#### やること
- A) この文書では、身体的不利益の例として最初に何が挙がっていますか。
- B) この文書の「① 加害不安:患者への暴力(アクティブなもの・パッシブなもの)の可能性など」から「援や各種機関への通報をする。」までを、そのまま書き写してください。

═════ 文書の一部 ═════

目的

患者自身を含む社会の疾患に対する認識の整理を通し、疾患が惹起しうる不利益や不安感を構造的に理解し、その類別と対応策を検討するため。


【対象者:患者と直接的に接する人物】

◯疾患が惹起する不利益

◯疾患が惹起するネガティブな感情


2 対象者:患者と直接的に接する人物

(1) 疾患が惹起する不利益

(2) 疾患が惹起するネガティブな感情


(1) 疾患が惹起する不利益

① 身体的不利益:感染症の罹患、患者からの暴力、介護による腰痛・睡眠不足等の健康面の負担など

② 心理的不利益:感情労働としての負担、汚物・危険物処理の心理的負担、患者からの暴言、世間からの批判・中傷など

③ 社会的不利益:介護による離職・別離・孤立、娯楽・教育・就職などの機会逸失など

(2)疾患が惹起するネガティブな感情

① 加害不安:患者への暴力(アクティブなもの・パッシブなもの)の可能性など

② 被害不安:上記(1)を被る可能性に対する不安など


2-1 対応策

(1)について

場面が医療・介護諸機関なのか一般家庭なのかで対応が大きく変わる。諸機関ならば患者と医療・介護職者両方を保護する制度づくりが不可欠。一般家庭の場合には行政の福祉課や町内会の民生委員、縁者や友人、地域住民などが然るべき支援や各種機関への通報をする。

═════ 元のデータ ═════

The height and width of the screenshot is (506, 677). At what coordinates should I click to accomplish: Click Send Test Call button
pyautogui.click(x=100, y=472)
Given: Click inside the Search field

═════
═════ 元のデータ ═════

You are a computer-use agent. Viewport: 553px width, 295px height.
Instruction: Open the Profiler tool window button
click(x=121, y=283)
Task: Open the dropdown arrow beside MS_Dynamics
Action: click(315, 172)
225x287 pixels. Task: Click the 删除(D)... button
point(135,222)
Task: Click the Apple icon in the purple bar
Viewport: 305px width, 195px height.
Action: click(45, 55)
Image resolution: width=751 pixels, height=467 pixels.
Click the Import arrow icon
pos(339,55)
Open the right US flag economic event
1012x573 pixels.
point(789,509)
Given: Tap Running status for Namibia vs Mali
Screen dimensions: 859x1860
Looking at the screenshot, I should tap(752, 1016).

═════

#### 答えまとめ
- A) 感染症の罹患

- B)
① 加害不安:患者への暴力(アクティブなもの・パッシブなもの)の可能性など

② 被害不安:上記(1)を被る可能性に対する不安など


2-1 対応策

(1)について

場面が医療・介護諸機関なのか一般家庭なのかで対応が大きく変わる。諸機関ならば患者と医療・介護職者両方を保護する制度づくりが不可欠。一般家庭の場合には行政の福祉課や町内会の民生委員、縁者や友人、地域住民などが然るべき支援や各種機関への通報をする。